Chapitre 2
8h45 les bureaux commençaient à retrouver vie au fur et à mesure de l’arrivée de leurs occupants. Les ateliers Bouchard ne comptaient qu’une vingtaine d’employés de bureau et une cinquantaine de personnes à la production. Une maison où il faisait bon vivre. Comme partout, des frictions, des tensions, des jalousies existaient mais le personnel entretenait des liens familiaux, véritable ciment de l'entreprise. M. Bouchard représentait le père qui veillait pour que tout se passe bien et que les racines de cette culture perdurent dans le temps.
Eva était un peu triste de voir M. Bouchard se retirer des affaires. Il restait le président du comité de direction mais sa présence quotidienne, rassurante et bienveillante, allait lui manquer. Pour elle, il avait été plus que pour tout employé, une vraie figure paternelle. Enfin, ce qui lui semblait se rapprocher le plus d’un père. Elle imaginait qu’un père n’agirait pas autrement qu'Elliott Bouchard. Toujours attentif, protecteur, guidant ses pas dans le monde depuis son emménagement à New York.
9h, M. Bouchard toujours ponctuel sortit de l’ascenseur accompagné de son successeur. Il commença le tour des bureaux pour présenter le nouveau directeur de collection. Au travers du vitrage de son bureau, Eva ne le voyait que de dos.
Jude, toujours assise face à l’écran d’ordinateur avait, elle aussi remarqué l’arrivée de M. Bouchard. Eva se tourna vers Jude et fronça les sourcils en voyant sa mine d'adolescente en proie à son premier coup de foudre.
- Wouah ! plutôt pas mal le nouveau patron ! dit-elle si doucement que seule Eva pouvait l’entendre.
Eva faillit partir en fou rire mais se retint en entendant M. Bouchard.
- Et ici votre bureau et celui de votre assistante, Eva Aguilar qui sera votre meilleur atout.
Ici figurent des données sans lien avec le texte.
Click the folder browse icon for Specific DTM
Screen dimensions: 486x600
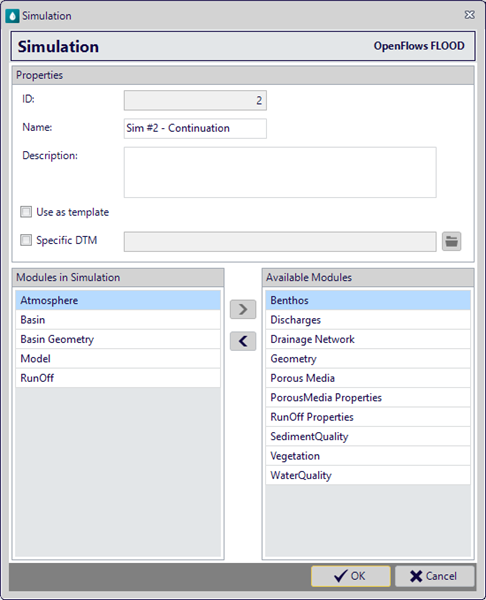coord(451,241)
Bonjour Eva.
Elle se retourna face aux deux hommes, et resta quelques instants interdite, German Baxter était sans aucun doute l’un des hommes les plus sexy qu’elle avait vu et pourtant, elle en avait croisé un certain nombre. Ses yeux d’un noir profond, un nez aquilin, des lèvres pleines sur un sourire désarmant. Il était plus jeune qu’elle ne l’avait imaginé. Elle s’était persuadé qu’un directeur de collection devait avoir dans la cinquantaine, cheveux grisonnant et puis German comme prénom cela sonnait vieux. Ses cheveux à lui étaient bruns. Il n’était pas très grand, mais avait un corps bien proportionné plutôt athlétique et son costume impeccablement coupé le mettait en valeur.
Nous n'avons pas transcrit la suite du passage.